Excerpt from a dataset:
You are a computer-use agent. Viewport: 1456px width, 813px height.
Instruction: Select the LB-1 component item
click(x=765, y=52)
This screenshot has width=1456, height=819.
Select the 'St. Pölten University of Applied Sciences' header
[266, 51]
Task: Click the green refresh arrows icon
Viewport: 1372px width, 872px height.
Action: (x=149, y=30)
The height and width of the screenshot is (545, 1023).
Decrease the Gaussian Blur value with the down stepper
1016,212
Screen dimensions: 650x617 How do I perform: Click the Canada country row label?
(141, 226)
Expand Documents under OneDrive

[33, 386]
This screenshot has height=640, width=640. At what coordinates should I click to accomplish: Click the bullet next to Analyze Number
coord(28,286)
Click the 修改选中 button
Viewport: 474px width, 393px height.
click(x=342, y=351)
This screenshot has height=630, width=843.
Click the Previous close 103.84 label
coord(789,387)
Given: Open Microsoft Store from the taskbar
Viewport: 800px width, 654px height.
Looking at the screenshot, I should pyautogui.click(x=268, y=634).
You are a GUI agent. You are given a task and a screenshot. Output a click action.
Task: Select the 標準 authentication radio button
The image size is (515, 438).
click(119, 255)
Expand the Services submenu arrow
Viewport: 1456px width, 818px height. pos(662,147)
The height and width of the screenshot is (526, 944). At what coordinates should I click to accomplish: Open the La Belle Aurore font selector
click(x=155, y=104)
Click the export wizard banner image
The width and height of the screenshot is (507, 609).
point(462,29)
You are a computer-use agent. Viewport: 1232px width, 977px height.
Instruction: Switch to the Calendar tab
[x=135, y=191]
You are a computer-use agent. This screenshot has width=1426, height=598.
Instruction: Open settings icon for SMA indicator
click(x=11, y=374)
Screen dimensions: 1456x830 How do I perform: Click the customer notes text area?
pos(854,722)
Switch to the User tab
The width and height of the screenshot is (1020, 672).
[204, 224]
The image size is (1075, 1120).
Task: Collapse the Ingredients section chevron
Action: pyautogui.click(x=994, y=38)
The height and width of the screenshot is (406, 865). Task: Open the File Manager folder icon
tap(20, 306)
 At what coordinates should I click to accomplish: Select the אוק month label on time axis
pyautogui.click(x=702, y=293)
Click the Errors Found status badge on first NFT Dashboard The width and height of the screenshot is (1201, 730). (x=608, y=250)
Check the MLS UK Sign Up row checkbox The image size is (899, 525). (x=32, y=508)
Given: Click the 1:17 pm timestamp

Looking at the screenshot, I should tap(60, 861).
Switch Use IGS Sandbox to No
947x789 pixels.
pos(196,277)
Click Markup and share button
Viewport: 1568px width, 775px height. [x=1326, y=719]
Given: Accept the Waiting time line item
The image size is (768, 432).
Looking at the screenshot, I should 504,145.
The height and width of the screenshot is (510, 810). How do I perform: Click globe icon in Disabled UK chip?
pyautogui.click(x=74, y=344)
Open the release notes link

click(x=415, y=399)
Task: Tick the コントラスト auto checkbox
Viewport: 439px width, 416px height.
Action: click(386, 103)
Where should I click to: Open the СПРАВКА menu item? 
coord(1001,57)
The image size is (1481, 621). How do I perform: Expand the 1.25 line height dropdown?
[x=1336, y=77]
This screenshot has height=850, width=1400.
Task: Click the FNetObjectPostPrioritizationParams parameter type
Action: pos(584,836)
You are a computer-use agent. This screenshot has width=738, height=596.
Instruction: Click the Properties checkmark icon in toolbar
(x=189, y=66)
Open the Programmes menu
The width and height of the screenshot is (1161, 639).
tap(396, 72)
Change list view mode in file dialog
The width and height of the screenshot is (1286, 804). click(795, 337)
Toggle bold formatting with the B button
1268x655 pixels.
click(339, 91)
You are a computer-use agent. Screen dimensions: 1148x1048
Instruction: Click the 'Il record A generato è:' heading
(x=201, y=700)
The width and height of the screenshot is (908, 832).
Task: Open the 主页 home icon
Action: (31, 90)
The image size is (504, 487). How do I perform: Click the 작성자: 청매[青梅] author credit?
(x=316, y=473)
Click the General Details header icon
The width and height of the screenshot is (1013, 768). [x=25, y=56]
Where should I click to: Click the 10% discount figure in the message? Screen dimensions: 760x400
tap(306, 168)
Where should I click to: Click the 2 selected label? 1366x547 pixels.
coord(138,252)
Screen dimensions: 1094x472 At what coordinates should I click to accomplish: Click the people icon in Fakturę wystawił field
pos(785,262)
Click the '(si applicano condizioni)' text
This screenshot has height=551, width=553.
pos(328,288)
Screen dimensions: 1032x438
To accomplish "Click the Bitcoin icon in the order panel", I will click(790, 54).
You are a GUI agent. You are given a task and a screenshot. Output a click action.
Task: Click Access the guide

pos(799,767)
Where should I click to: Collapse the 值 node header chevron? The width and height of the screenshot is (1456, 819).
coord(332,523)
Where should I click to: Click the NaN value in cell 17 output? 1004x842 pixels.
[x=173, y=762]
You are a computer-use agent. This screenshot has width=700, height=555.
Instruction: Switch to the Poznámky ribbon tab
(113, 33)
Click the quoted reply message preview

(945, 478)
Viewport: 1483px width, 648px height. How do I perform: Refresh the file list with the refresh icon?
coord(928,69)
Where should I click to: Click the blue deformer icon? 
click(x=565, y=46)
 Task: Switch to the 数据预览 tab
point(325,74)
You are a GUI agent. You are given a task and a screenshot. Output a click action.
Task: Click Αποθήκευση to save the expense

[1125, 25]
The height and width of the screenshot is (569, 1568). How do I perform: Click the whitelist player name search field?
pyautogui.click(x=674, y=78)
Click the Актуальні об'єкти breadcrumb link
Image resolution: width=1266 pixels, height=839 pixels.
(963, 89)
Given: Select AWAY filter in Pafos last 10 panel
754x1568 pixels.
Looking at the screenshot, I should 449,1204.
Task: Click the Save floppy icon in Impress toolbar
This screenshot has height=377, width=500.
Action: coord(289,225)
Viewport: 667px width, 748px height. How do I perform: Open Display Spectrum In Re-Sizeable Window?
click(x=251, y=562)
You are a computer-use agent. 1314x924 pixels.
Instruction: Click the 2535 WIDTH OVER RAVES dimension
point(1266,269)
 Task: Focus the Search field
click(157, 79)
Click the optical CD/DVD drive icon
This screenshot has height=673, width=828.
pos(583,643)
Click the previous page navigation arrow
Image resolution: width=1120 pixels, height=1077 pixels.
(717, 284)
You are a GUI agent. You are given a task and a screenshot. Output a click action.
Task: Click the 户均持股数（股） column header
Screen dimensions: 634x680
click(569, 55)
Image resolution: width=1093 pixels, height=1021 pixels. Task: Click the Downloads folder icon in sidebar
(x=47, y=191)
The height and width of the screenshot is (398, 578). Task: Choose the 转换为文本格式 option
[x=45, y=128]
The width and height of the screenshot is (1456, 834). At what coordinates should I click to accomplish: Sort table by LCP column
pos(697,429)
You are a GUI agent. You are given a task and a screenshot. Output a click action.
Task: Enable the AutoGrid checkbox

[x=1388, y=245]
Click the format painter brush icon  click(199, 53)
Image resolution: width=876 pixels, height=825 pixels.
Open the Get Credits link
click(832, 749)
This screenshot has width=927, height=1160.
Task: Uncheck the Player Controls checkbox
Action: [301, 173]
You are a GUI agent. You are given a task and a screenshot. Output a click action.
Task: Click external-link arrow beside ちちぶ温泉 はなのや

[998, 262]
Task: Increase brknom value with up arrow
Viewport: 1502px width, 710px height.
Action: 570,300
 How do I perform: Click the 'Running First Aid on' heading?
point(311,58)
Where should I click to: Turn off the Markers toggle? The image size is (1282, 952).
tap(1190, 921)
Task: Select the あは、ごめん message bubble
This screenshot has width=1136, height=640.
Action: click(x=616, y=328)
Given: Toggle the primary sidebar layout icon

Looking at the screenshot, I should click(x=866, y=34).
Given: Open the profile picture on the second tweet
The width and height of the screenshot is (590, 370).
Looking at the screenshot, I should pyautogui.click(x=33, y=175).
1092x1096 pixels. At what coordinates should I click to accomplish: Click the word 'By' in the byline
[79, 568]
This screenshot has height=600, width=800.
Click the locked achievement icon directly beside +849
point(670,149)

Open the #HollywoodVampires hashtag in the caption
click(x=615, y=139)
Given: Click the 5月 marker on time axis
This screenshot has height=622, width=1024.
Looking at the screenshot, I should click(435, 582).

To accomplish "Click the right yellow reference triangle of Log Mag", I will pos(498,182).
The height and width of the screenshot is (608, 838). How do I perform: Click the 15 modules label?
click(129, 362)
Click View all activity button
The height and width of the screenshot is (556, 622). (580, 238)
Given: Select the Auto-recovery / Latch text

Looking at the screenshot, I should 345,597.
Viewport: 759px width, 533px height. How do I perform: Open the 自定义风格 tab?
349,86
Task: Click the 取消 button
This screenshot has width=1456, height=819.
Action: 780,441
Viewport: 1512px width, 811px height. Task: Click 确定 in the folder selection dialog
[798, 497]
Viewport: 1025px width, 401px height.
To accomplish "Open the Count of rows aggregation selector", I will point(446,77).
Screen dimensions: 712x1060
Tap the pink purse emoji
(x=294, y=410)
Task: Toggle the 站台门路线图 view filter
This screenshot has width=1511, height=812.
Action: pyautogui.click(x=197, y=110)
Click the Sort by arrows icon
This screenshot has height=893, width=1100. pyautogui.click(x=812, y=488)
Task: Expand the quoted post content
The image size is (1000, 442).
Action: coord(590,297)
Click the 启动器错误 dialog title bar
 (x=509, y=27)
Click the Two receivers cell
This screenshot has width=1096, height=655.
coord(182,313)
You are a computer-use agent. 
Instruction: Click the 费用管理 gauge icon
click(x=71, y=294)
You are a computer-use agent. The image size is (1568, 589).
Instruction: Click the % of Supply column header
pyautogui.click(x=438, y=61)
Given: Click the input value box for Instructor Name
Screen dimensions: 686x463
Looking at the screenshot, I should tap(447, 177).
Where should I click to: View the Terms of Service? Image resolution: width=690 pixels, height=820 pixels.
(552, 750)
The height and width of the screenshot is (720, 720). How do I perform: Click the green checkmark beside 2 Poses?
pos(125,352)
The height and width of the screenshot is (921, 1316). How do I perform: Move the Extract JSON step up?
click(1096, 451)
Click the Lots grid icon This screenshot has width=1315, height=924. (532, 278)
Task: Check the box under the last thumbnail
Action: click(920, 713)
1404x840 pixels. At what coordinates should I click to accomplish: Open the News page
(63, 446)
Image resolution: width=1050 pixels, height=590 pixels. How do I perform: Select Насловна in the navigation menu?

WRITTEN REQUEST: Put the part of the material that opens with the line containing "Where should I click to: Open" and closes with the line containing "Action: pos(584,836)" into a JSON list of strings, one string per line, with blank lines left out.

EXERCISE ANSWER:
[
  "Where should I click to: Open the СПРАВКА menu item? ",
  "coord(1001,57)",
  "The image size is (1481, 621). How do I perform: Expand the 1.25 line height dropdown?",
  "[x=1336, y=77]",
  "This screenshot has height=850, width=1400.",
  "Task: Click the FNetObjectPostPrioritizationParams parameter type",
  "Action: pos(584,836)"
]